▶ _WORK INSTRUCTION_
Quote the whole listing verbatim.
• • •
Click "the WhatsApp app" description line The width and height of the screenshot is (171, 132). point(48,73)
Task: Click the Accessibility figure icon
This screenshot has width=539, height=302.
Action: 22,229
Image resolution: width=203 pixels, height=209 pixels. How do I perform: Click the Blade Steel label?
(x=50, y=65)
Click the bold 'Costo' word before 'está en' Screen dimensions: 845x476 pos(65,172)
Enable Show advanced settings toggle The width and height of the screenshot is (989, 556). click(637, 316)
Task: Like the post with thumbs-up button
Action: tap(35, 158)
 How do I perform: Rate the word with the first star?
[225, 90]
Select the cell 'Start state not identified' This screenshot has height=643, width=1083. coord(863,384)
• • •
▶ _RESPONSE TO THIS TASK_
Click "the WhatsApp app" description line The width and height of the screenshot is (171, 132). point(48,73)
Task: Click the Accessibility figure icon
This screenshot has width=539, height=302.
Action: 22,229
Image resolution: width=203 pixels, height=209 pixels. How do I perform: Click the Blade Steel label?
(x=50, y=65)
Click the bold 'Costo' word before 'está en' Screen dimensions: 845x476 pos(65,172)
Enable Show advanced settings toggle The width and height of the screenshot is (989, 556). click(637, 316)
Task: Like the post with thumbs-up button
Action: tap(35, 158)
 How do I perform: Rate the word with the first star?
[225, 90]
Select the cell 'Start state not identified' This screenshot has height=643, width=1083. coord(863,384)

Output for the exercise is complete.